» **Dataset**

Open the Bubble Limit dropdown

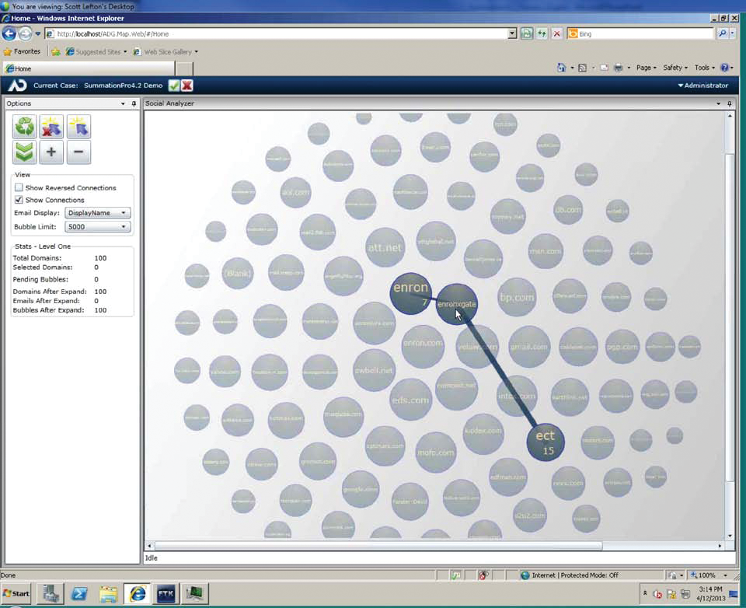[x=98, y=227]
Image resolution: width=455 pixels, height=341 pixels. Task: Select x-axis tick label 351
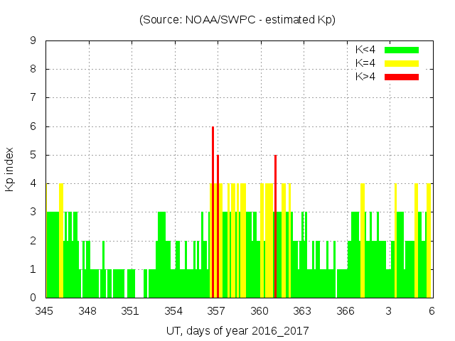pos(130,311)
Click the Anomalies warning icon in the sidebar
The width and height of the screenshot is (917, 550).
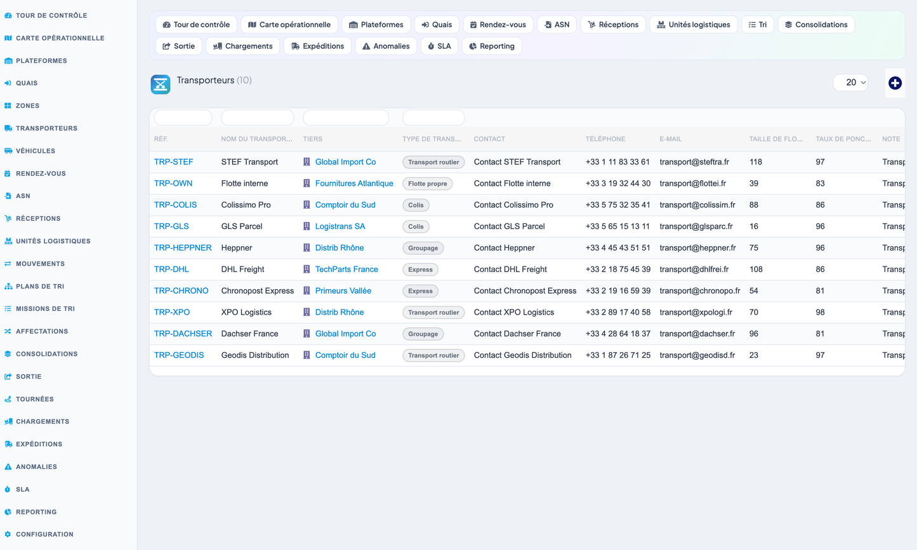(8, 467)
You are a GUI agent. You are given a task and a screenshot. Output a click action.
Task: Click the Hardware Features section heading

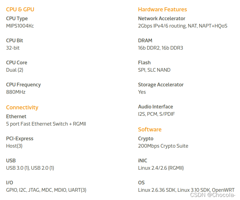coord(162,9)
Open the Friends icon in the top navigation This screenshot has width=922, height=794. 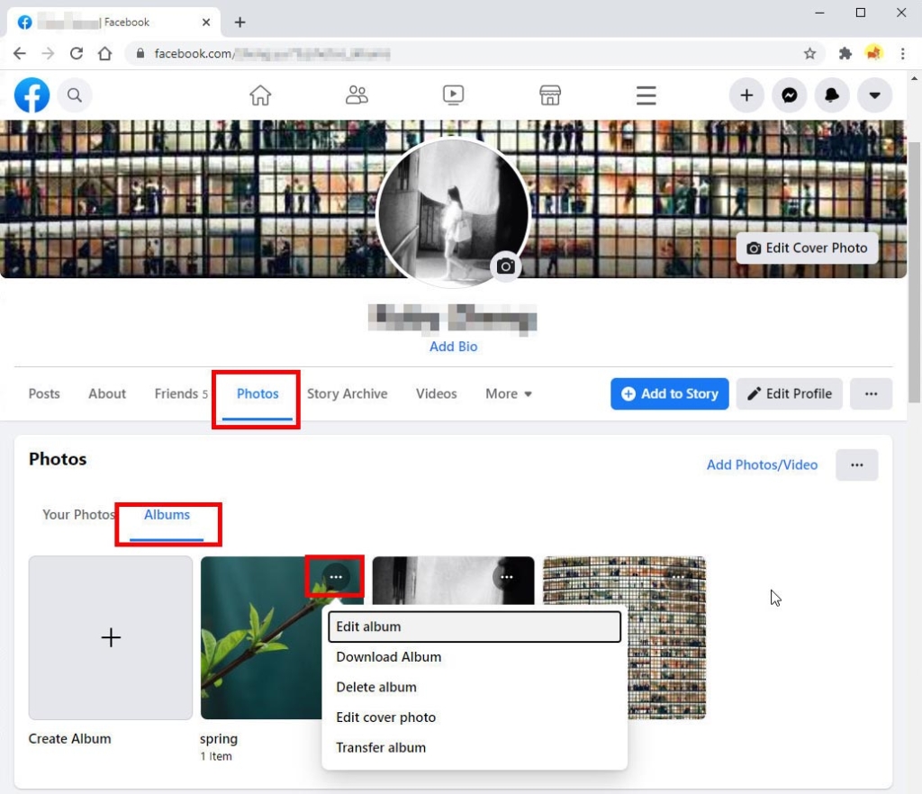click(x=357, y=95)
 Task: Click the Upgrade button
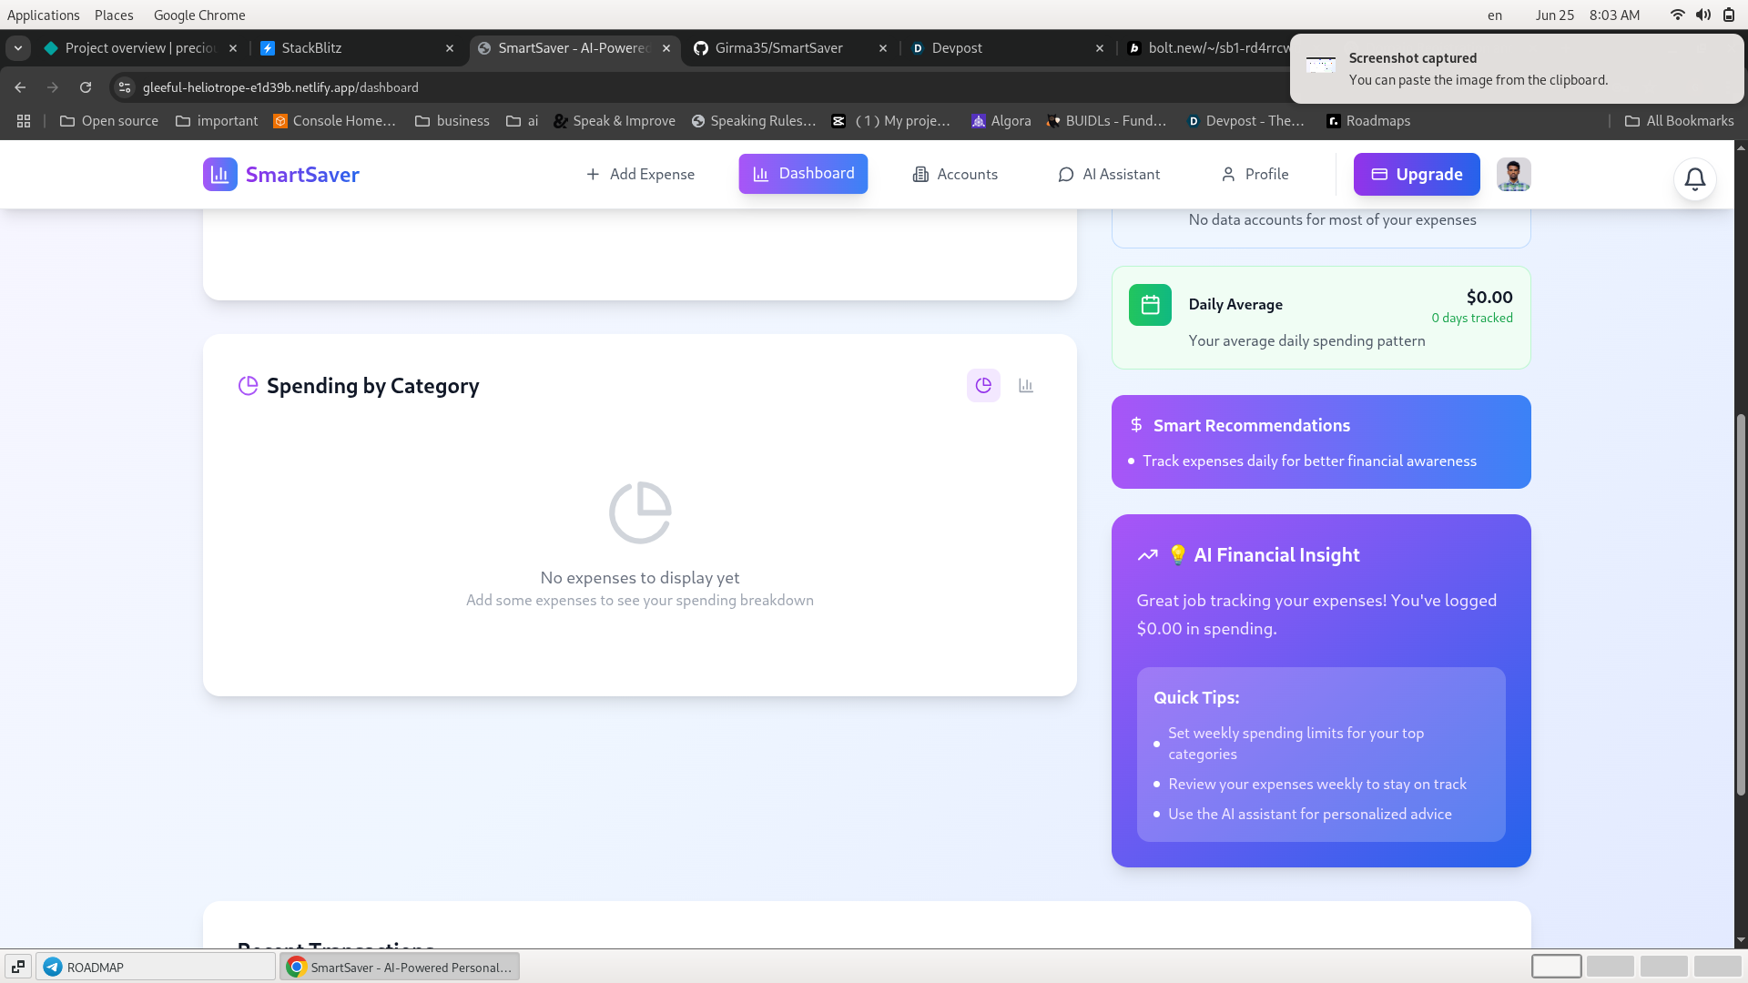(1417, 174)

» **Exercise**
Begin at the line of the material that has "Click the Anomalies" and stop after the line that has "coord(162,9)". Write every one of those lines out in full, add 97 to each coordinate in the answers, and leave out the pictures.

» **Solved problem**
Click the Anomalies warning icon in the sidebar
The width and height of the screenshot is (917, 550).
(105, 564)
You are a GUI agent. You are given a task and a screenshot. Output a click action.
Task: Click the Hardware Features section heading

coord(259,106)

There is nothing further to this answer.